5. The multi-stage treatment method for aquaculture wastewater according to claim 4, characterized in that, In S204, the specific method for controlling the temperature of the aeration tank according to the medium temperature zone includes: if the area of all medium temperature zones on the most recently acquired thermal image is greater than the area of all medium temperature zones on the previous thermal image, then the heat source is turned off; after the heat source is turned off, if on a newly acquired thermal image, the area of all medium temperature zones on the most recently acquired thermal image is less than the area of all medium temperature zones on the previous thermal image, then the heat source is restarted.
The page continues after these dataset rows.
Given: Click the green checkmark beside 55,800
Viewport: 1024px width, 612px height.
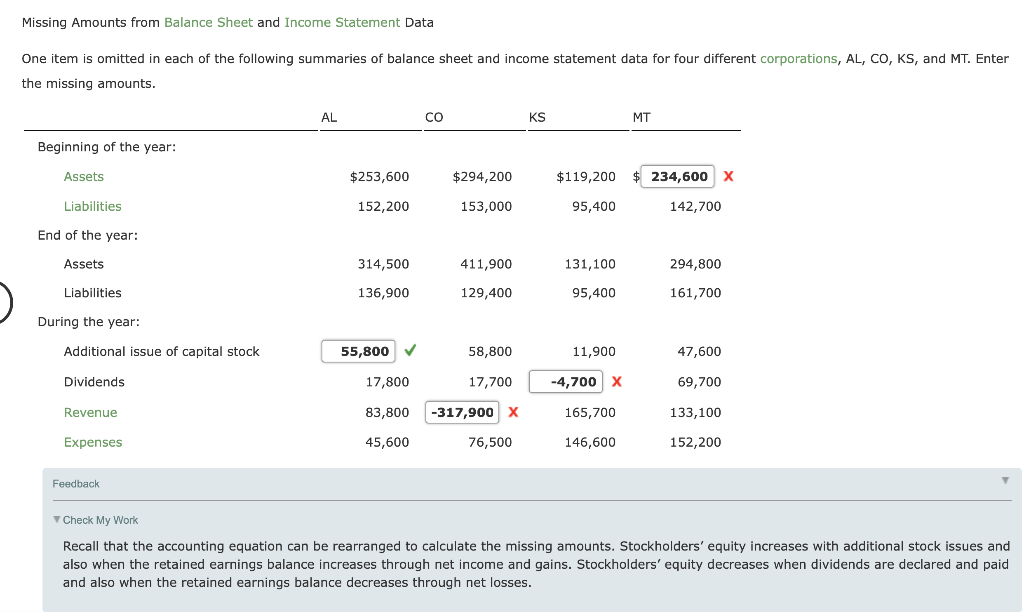Looking at the screenshot, I should 408,351.
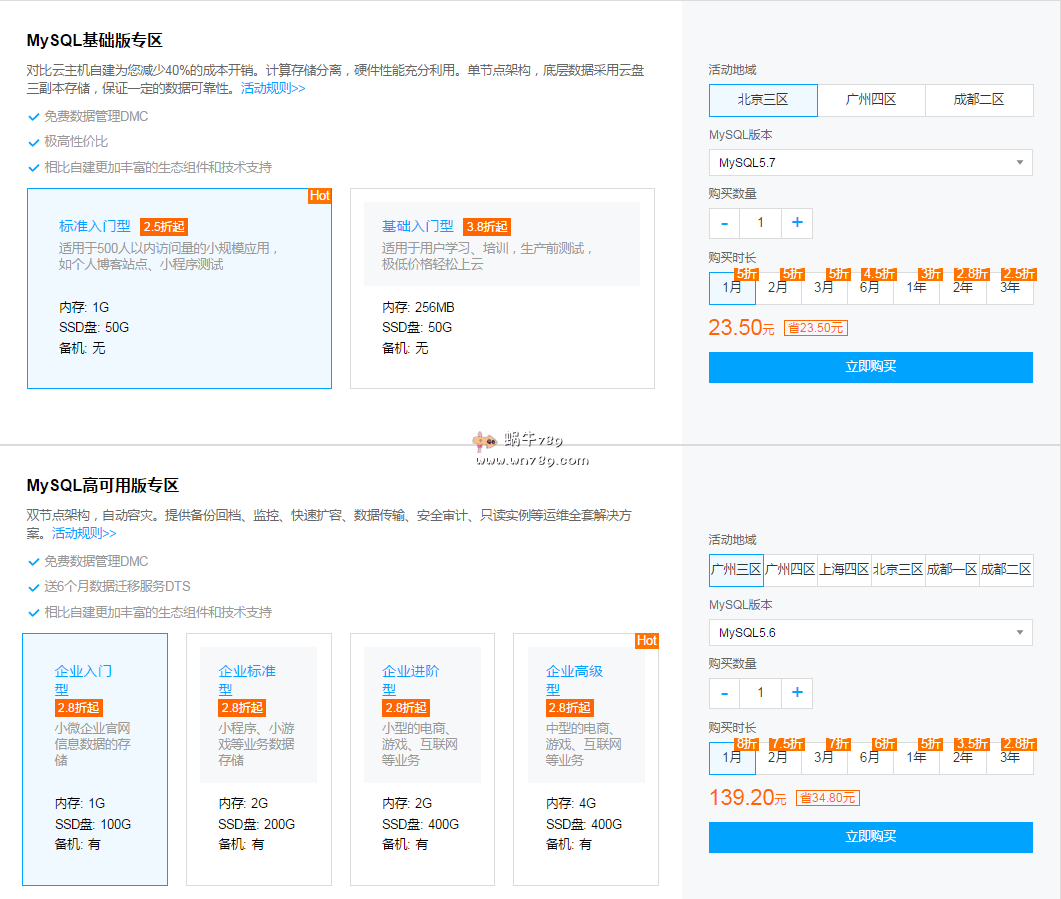Pick 3年 duration in high-availability section

pyautogui.click(x=1010, y=758)
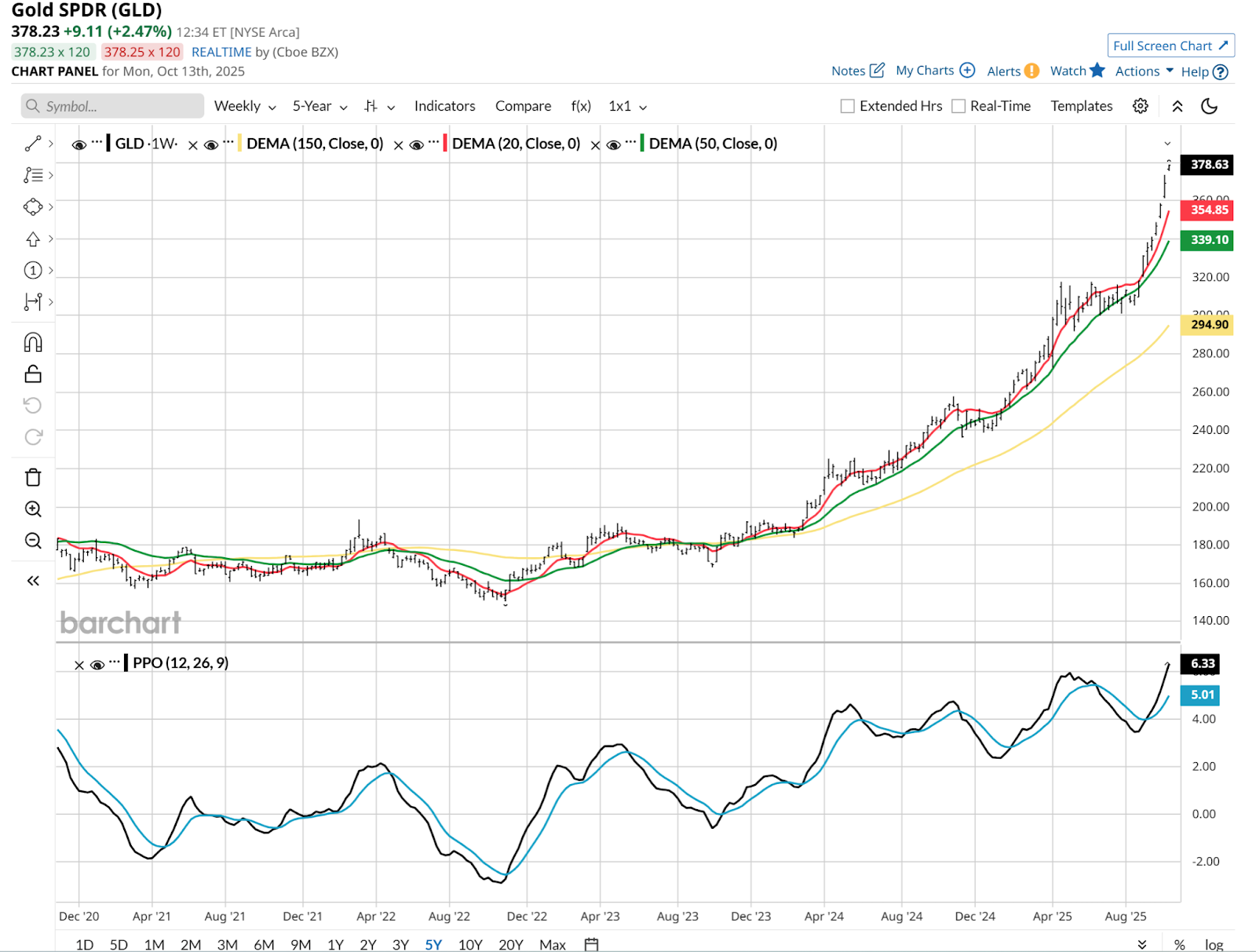Image resolution: width=1256 pixels, height=952 pixels.
Task: Click the Full Screen Chart button
Action: click(1170, 46)
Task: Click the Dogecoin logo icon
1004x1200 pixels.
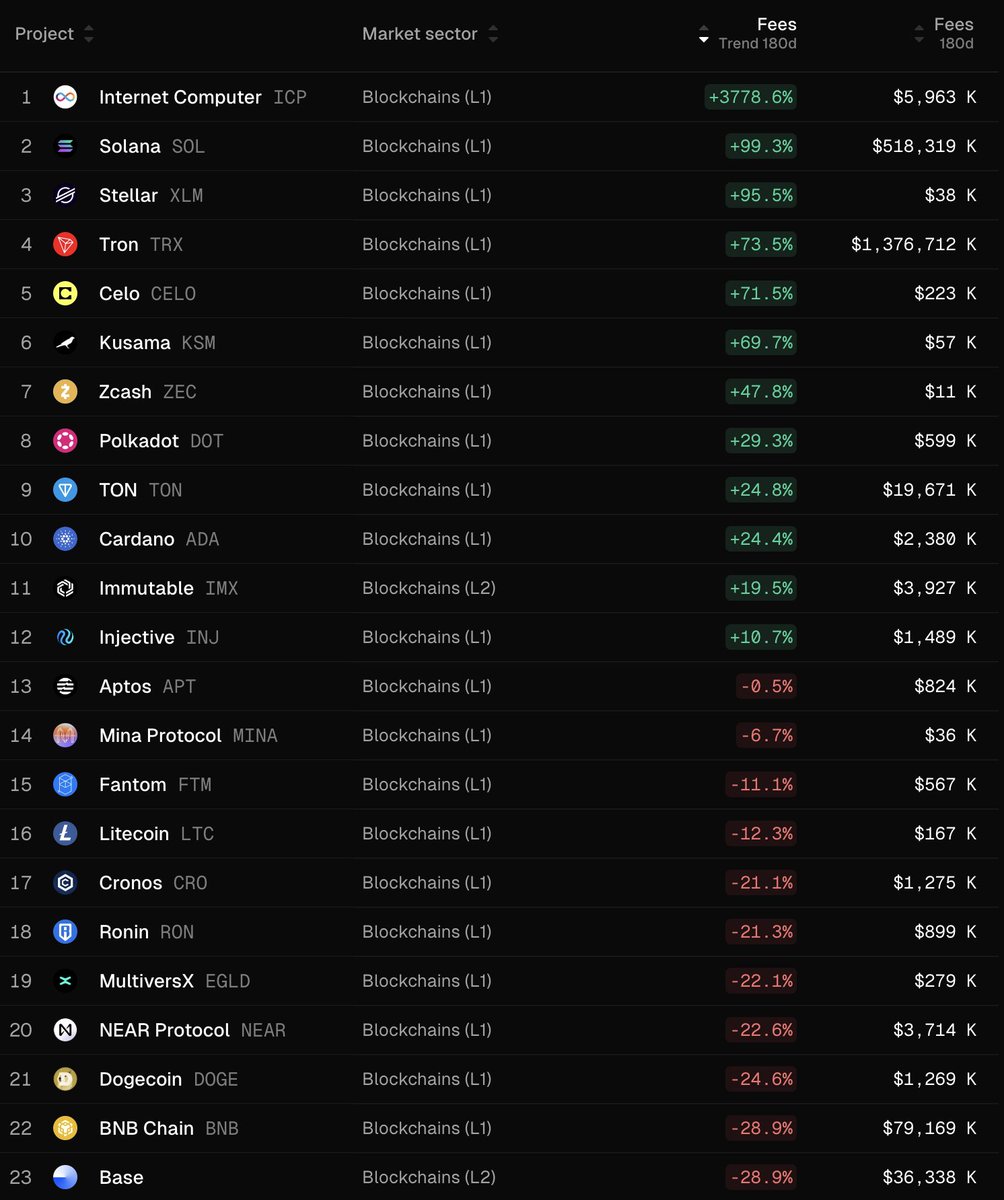Action: click(65, 1079)
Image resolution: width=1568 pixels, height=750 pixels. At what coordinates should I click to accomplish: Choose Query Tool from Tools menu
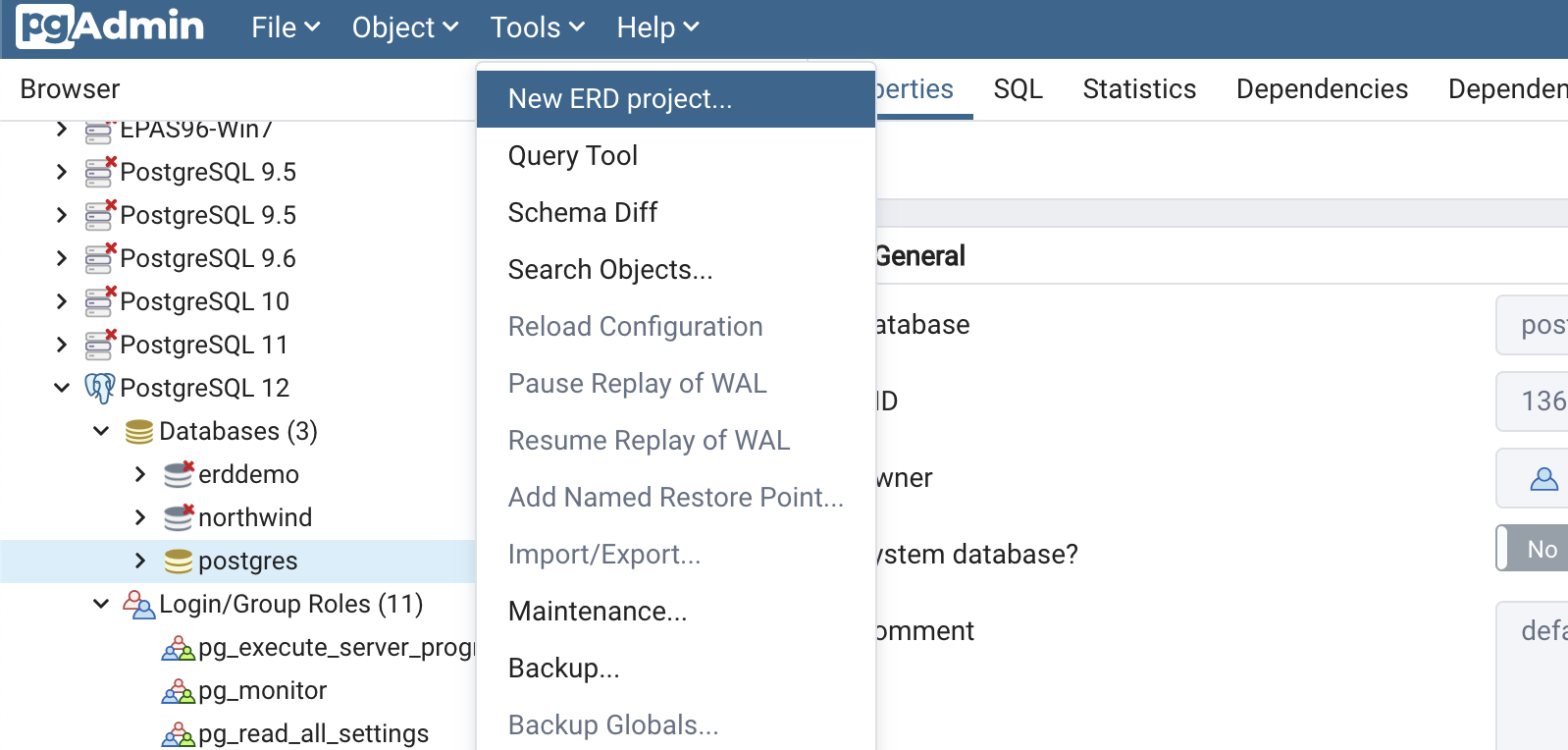[x=572, y=156]
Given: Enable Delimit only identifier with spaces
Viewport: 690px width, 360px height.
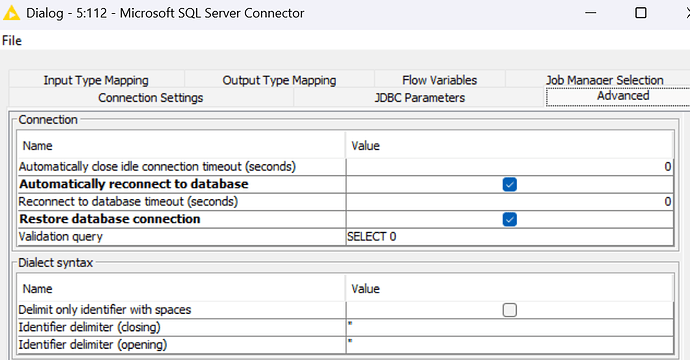Looking at the screenshot, I should tap(510, 310).
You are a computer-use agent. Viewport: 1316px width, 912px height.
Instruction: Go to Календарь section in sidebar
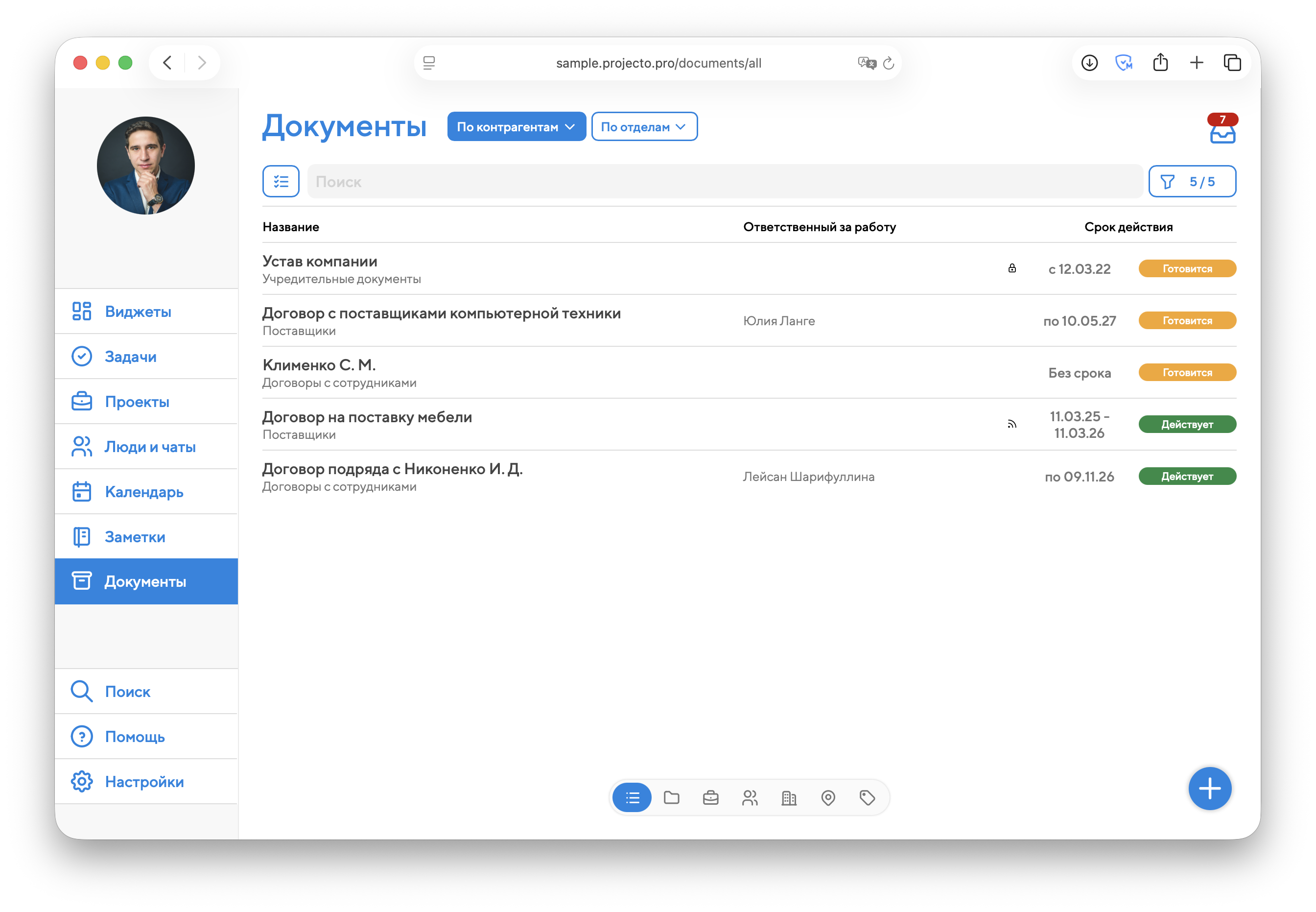[144, 491]
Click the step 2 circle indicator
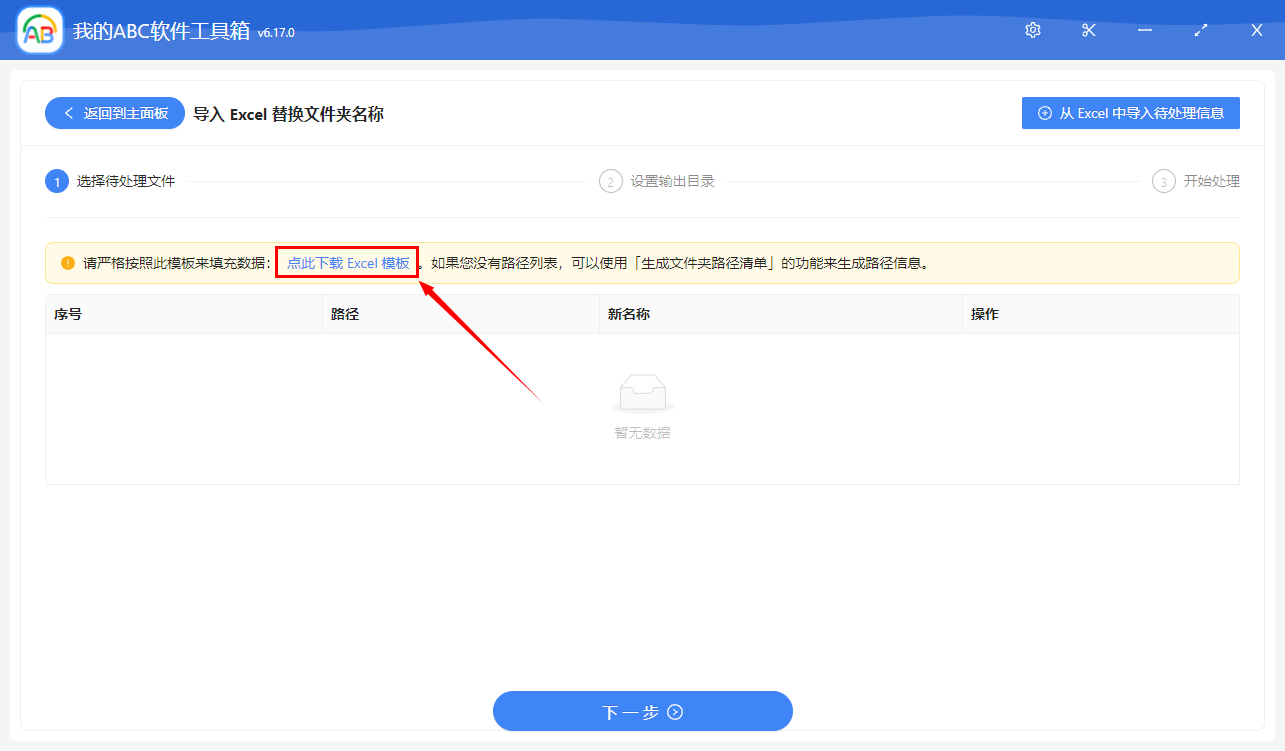The width and height of the screenshot is (1285, 751). (x=610, y=181)
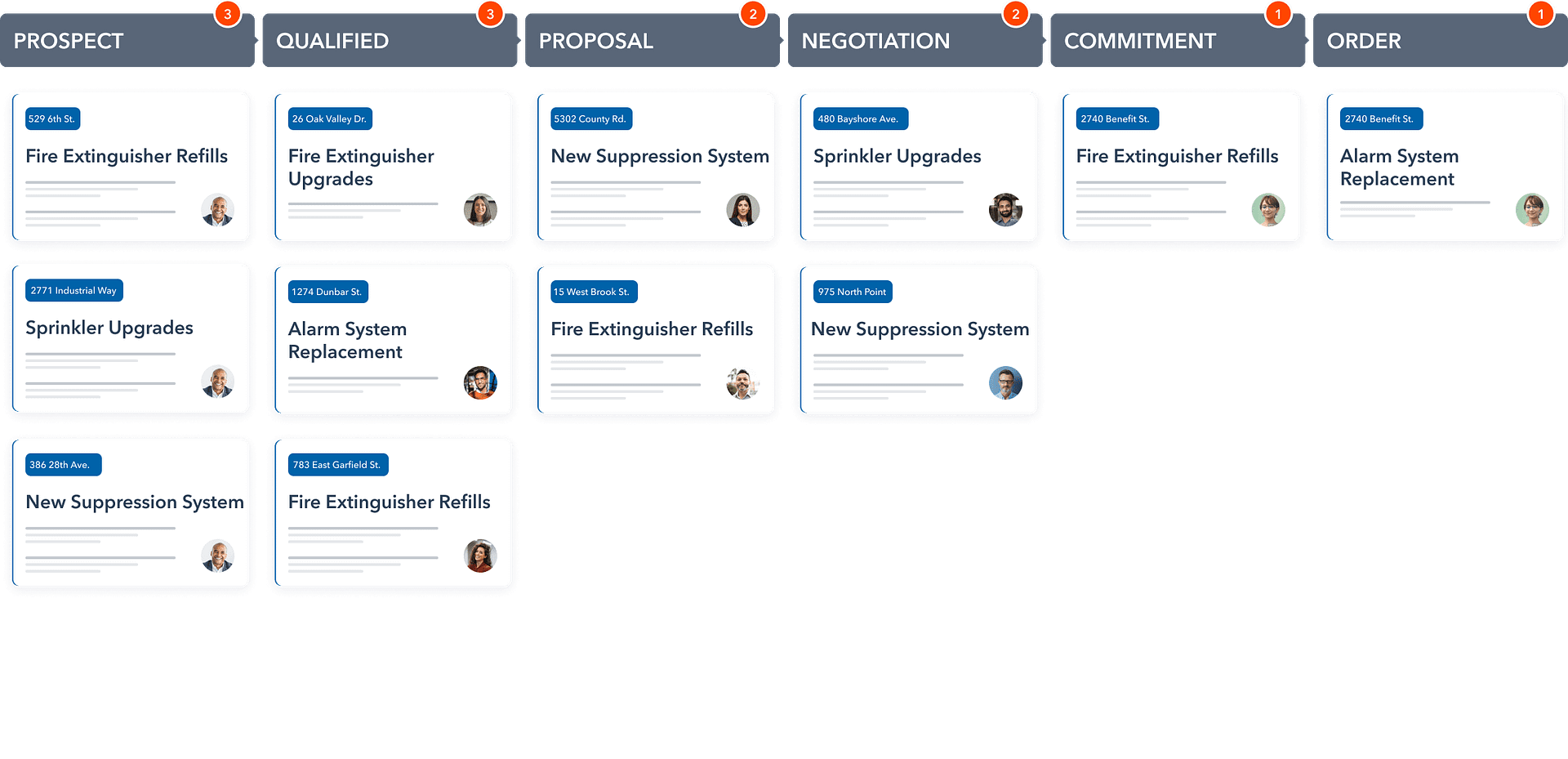Click the 783 East Garfield St. address tag
This screenshot has height=759, width=1568.
[x=337, y=465]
6. The multi-stage treatment method for aquaculture wastewater according to claim 4, characterized in that, In S204, the specific method of controlling the temperature of the aeration tank according to the medium temperature zone is replaced by: calculating the degree of maintenance expansion of the medium temperature zone; when the degree of maintenance expansion of the medium temperature zone in the thermal image shows an increasing trend, cooling is performed; when the degree of maintenance expansion of the medium temperature zone in the thermal image shows a decreasing trend, reheating is performed.
7. A multi-stage treatment system for aquaculture wastewater, characterized in that, The multi-stage treatment system for aquaculture wastewater includes: a processor, a memory, and a computer script program stored in the memory and running on the processor. When the processor executes the computer script program, it implements the steps of the multi-stage treatment method for aquaculture wastewater according to any one of claims 1-6.